(Records excerpted from a collection)
-- BEGIN --

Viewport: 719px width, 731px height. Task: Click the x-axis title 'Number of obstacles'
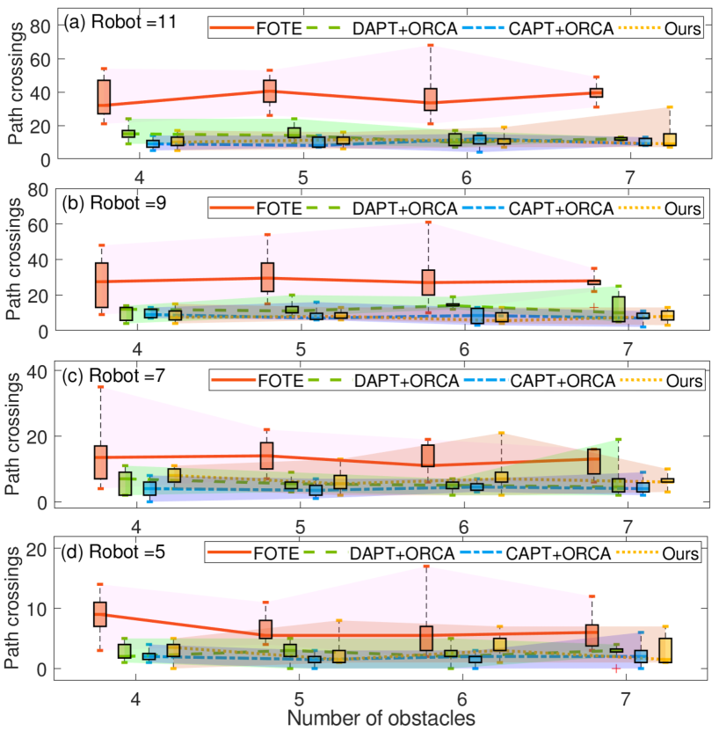click(x=381, y=717)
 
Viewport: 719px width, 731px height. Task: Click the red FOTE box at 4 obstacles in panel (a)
click(x=104, y=95)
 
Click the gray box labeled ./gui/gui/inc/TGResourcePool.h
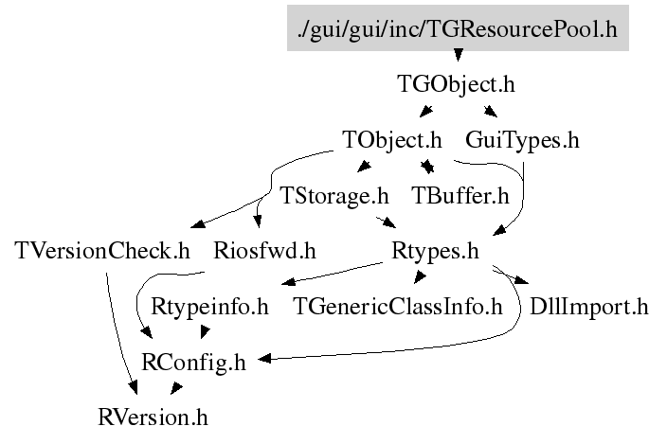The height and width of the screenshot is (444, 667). click(457, 28)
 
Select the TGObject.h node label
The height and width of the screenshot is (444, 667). click(456, 84)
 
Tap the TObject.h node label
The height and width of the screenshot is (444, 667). click(391, 140)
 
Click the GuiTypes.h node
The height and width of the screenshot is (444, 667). click(522, 140)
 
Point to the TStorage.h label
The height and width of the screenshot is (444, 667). click(334, 196)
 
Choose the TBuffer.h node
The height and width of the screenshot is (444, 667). click(460, 196)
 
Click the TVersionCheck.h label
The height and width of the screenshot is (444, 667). click(103, 252)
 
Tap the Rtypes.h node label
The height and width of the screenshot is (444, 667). click(435, 252)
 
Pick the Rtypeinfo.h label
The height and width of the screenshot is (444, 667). click(210, 307)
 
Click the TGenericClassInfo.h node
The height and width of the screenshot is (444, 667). click(397, 307)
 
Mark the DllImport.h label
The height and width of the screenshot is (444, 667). click(588, 307)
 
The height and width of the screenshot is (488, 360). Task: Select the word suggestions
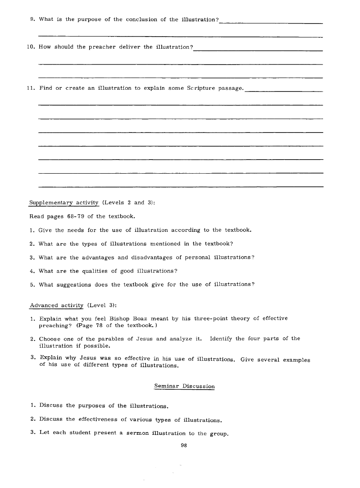click(x=71, y=284)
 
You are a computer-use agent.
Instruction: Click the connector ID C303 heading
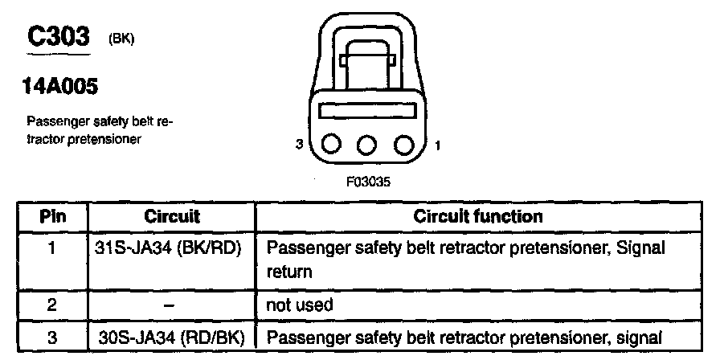click(x=59, y=37)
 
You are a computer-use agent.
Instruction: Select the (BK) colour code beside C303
click(x=121, y=39)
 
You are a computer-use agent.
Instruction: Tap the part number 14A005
click(x=60, y=86)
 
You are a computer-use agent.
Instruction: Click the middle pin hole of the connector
click(x=366, y=146)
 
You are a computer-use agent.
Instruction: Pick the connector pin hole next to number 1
click(x=403, y=146)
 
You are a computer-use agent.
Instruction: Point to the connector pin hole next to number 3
click(x=329, y=146)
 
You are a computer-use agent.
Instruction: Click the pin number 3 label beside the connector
click(x=300, y=145)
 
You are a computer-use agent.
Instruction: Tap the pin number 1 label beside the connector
click(x=437, y=145)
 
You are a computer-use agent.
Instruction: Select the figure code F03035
click(x=368, y=182)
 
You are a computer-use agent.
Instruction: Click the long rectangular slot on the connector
click(x=366, y=111)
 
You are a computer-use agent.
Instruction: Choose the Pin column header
click(x=53, y=216)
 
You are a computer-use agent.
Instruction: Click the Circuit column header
click(x=172, y=216)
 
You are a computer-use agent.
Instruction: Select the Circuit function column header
click(x=478, y=216)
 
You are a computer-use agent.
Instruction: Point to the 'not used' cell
click(x=300, y=305)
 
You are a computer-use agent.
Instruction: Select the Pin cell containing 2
click(x=52, y=305)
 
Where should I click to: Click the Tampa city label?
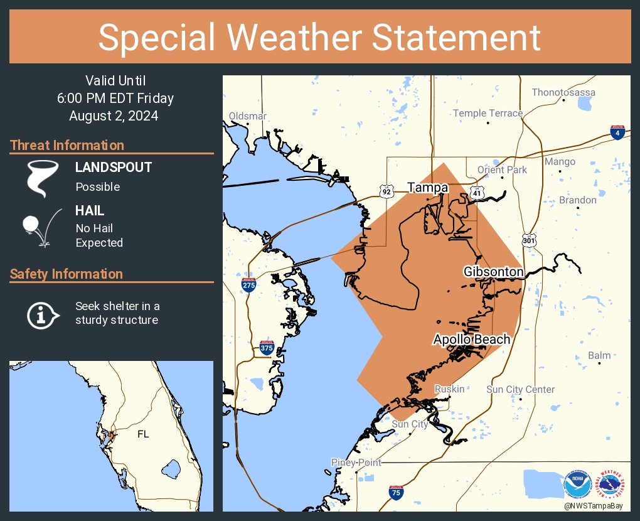427,188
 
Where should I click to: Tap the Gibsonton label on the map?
493,272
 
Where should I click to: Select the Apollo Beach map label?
471,340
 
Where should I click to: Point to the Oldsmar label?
248,116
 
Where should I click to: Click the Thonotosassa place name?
563,92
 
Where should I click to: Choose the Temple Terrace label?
488,113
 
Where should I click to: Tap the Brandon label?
577,200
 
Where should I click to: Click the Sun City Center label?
520,389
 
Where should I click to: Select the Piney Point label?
355,462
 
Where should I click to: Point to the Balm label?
599,355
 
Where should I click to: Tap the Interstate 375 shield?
267,347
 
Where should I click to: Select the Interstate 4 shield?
617,132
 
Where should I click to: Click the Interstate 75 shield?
395,493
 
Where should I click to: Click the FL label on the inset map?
143,434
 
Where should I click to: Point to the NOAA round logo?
577,485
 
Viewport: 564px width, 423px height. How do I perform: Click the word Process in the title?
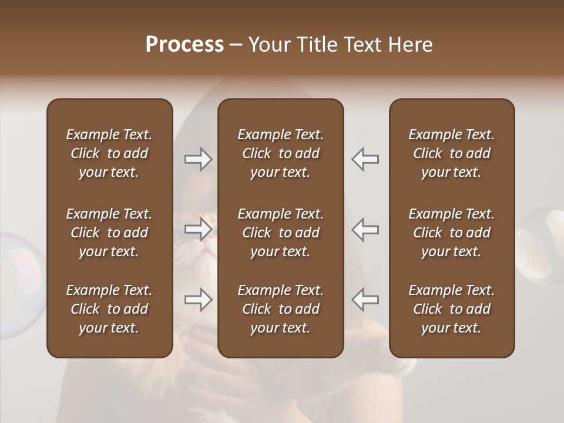click(184, 45)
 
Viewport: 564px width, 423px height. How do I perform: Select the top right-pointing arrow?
click(199, 159)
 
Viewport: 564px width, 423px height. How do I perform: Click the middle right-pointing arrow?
click(199, 230)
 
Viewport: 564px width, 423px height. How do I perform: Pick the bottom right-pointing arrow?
click(199, 300)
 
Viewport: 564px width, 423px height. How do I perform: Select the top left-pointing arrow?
click(365, 159)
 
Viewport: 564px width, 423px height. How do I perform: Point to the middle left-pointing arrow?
click(365, 230)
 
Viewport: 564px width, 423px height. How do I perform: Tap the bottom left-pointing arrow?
click(365, 300)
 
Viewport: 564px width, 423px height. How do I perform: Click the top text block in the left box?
click(109, 153)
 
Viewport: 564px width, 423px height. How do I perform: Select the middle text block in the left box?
click(109, 233)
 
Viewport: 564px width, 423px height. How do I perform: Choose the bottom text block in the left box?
click(109, 309)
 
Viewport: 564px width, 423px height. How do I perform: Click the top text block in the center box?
click(280, 153)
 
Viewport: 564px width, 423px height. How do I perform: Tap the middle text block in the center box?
click(280, 233)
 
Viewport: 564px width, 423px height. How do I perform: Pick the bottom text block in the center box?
click(280, 309)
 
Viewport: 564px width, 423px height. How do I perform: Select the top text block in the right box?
click(451, 153)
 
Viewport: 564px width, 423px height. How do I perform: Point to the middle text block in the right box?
click(451, 233)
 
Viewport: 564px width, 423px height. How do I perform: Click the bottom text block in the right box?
click(451, 309)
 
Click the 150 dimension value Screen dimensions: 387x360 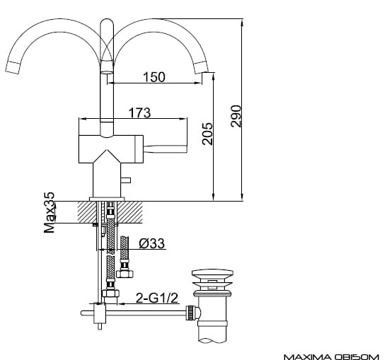click(154, 77)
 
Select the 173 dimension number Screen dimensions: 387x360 click(139, 112)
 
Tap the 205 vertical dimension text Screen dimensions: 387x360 click(207, 134)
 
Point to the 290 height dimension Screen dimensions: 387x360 click(236, 116)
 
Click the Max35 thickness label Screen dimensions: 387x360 click(49, 212)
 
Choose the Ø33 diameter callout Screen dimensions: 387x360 click(151, 243)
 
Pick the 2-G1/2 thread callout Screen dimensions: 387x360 click(157, 298)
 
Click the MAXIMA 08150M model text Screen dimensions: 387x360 click(331, 357)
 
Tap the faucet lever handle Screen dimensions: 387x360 click(165, 149)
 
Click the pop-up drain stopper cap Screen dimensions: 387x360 click(212, 274)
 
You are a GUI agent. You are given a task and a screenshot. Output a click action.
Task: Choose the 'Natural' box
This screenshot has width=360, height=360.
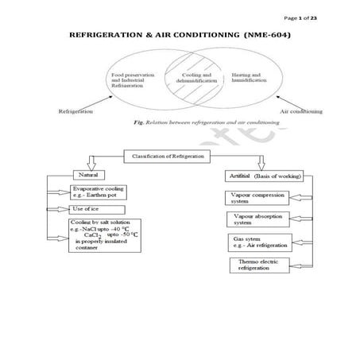tap(93, 174)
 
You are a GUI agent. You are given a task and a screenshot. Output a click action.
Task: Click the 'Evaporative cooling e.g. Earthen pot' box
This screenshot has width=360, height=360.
tap(102, 192)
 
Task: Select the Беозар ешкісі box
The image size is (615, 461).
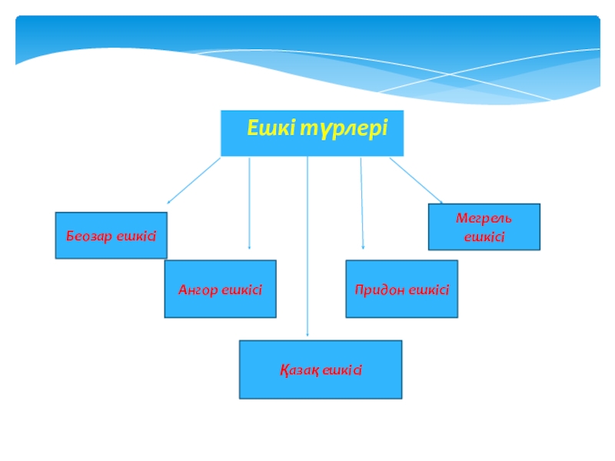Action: (111, 235)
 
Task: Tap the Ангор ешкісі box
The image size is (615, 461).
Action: (220, 289)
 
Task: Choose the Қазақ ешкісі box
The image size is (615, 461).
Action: (320, 370)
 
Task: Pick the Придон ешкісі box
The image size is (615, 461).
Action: (401, 289)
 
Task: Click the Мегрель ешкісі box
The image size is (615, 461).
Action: (484, 227)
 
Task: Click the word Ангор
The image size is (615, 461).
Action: (198, 290)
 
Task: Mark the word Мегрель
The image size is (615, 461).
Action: (484, 218)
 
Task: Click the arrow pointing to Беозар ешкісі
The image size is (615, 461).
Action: (193, 181)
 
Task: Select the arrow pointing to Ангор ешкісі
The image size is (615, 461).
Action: (249, 204)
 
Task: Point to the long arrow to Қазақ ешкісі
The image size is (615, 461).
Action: (308, 246)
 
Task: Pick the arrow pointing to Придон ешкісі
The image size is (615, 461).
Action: (362, 204)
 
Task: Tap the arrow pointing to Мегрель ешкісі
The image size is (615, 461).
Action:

-- END --

*WHAT IS REQUIRED:* Copy out the records word for word, from the very first line through the line containing "667). click(460, 196)", with both ends included. Leave the pictures out of your answer.

*FULL OUTPUT:*
Viewport: 719px width, 731px height. Task: Click the x-axis title 'Number of obstacles'
click(x=381, y=717)
 
Viewport: 719px width, 731px height. Task: Click the red FOTE box at 4 obstacles in panel (a)
click(x=104, y=95)
 
Click the gray box labeled ./gui/gui/inc/TGResourcePool.h
The height and width of the screenshot is (444, 667). click(457, 28)
 
Select the TGObject.h node label
The height and width of the screenshot is (444, 667). click(456, 84)
 
Tap the TObject.h node label
The height and width of the screenshot is (444, 667). click(391, 140)
 
Click the GuiTypes.h node
The height and width of the screenshot is (444, 667). click(522, 140)
 
Point to the TStorage.h label
The height and width of the screenshot is (444, 667). click(334, 196)
 
Choose the TBuffer.h node
The height and width of the screenshot is (444, 667). click(460, 196)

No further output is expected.